After incorporation:

  • New shareholders or guarantors who join = members (but not subscribers)
  • They’re added to the register of members
  • They don’t sign the memorandum because it’s a historical document from formation

Think of it this way: all subscribers are members, but not all members are subscribers. If you join as a shareholder five years after the company was formed, you’re a member – but the original founders remain the only subscribers listed on the memorandum.

This distinction matters mainly for historical and legal record purposes. The memorandum provides a permanent record of who founded the company. In day-to-day business operations, everyone who owns shares or holds guarantees is simply referred to as a member or shareholder.

Can I subscribe to multiple companies?

Yes, you can be a subscriber or member of multiple companies at any time. There’s no legal restriction preventing you from being involved in several businesses simultaneously, whether as a subscriber, shareholder, or director.

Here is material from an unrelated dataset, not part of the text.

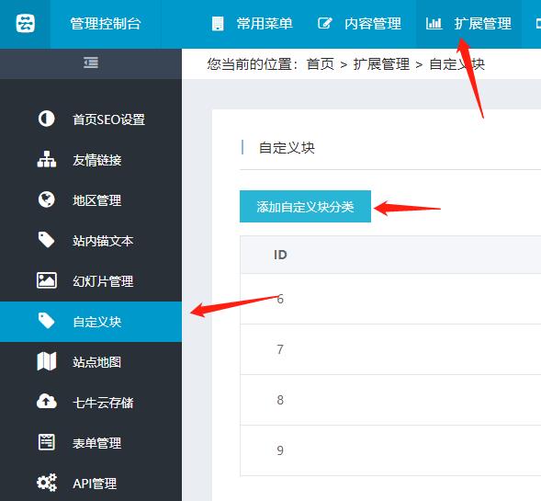Click the sitemap icon beside 友情链接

Many entrepreneurs run multiple companies or hold shares in different businesses. This is completely normal and legal. You might be the sole subscriber and director of your main trading company, hold shares in a property investment company with business partners, and be a minority shareholder in a friend’s startup – all at the same time.

As long as you meet your obligations to each company and manage any potential conflicts of interest appropriately as a director, you’re free to be a subscriber of as many companies as you wish.

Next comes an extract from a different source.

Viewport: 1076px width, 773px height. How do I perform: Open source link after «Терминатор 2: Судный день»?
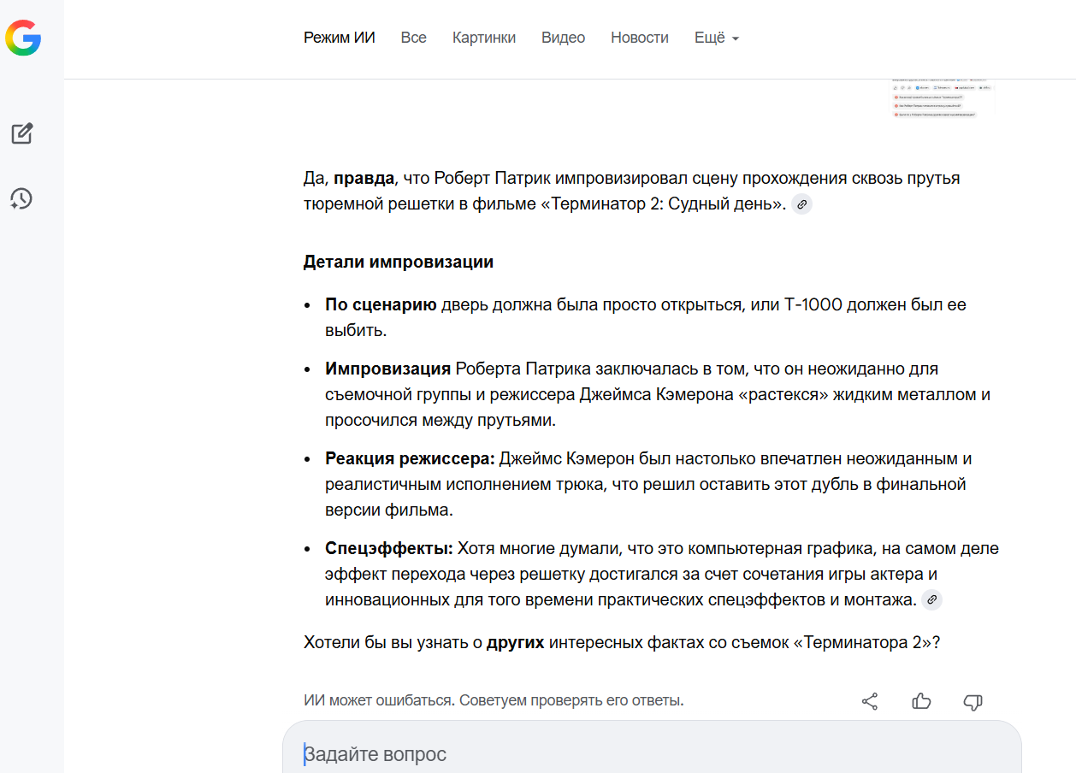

Of course, if you’re a director of multiple companies, you need to be mindful of your director’s duties to each company. You can’t use information from one company to benefit another, and you need to avoid situations where the companies’ interests directly conflict.

Is there a limit on subscribers?

There is no statutory restriction on the total number of subscribers a company can have at incorporation. You could have two, ten, or even dozens of subscribers if your business model requires it. Similarly, there’s no limit to the number of shareholders or guarantors a company can have after incorporation.

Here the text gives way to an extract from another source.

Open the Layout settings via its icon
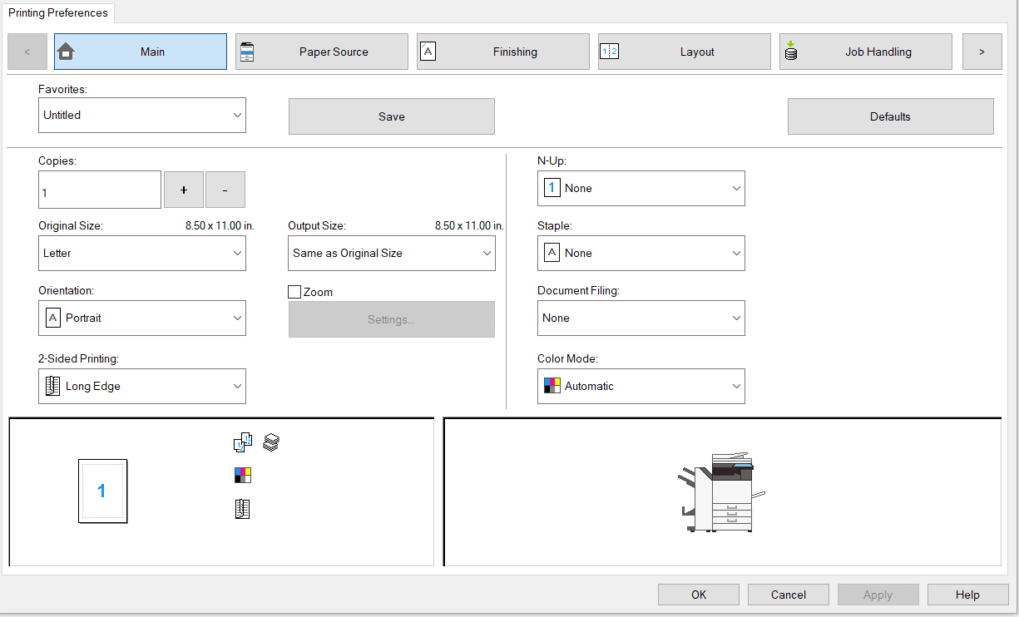Screen dimensions: 1019x617 tap(611, 51)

This unlimited membership gives you flexibility in structuring ownership. Some companies have just one or two shareholders who own everything equally or in agreed proportions. Others might have many more shareholders if they’ve raised investment rounds or brought in multiple business partners over time.

Are subscriber details made public?

Some ownership information is publicly available on Companies House. This includes names shown on filings, such as the confirmation statement. As a subscriber, you may also be a person with significant control (PSC) if you meet the PSC conditions. If you’re a PSC, certain personal details (for instance, nationality and service address) will appear on the public records.

However, Companies House is not a ‘live contact list’ – information is only updated when changes are formally reported:

  • Shareholder information is updated through the confirmation statement
  • PSC information updated via the relevant PSC forms

Separately, the company must keep its own statutory register of members. Directors are responsible for recording the details of every shareholder or guarantor in this register and keeping it up to date. The register must be kept at the company’s registered office or a Single Alternative Inspection Location (SAIL address), and members of the public can request to inspect it for a proper purpose.

If you’re concerned about privacy, consider using an appropriate correspondence/service address where permitted, and seek advice if you’re unsure (especially if you’re a PSC).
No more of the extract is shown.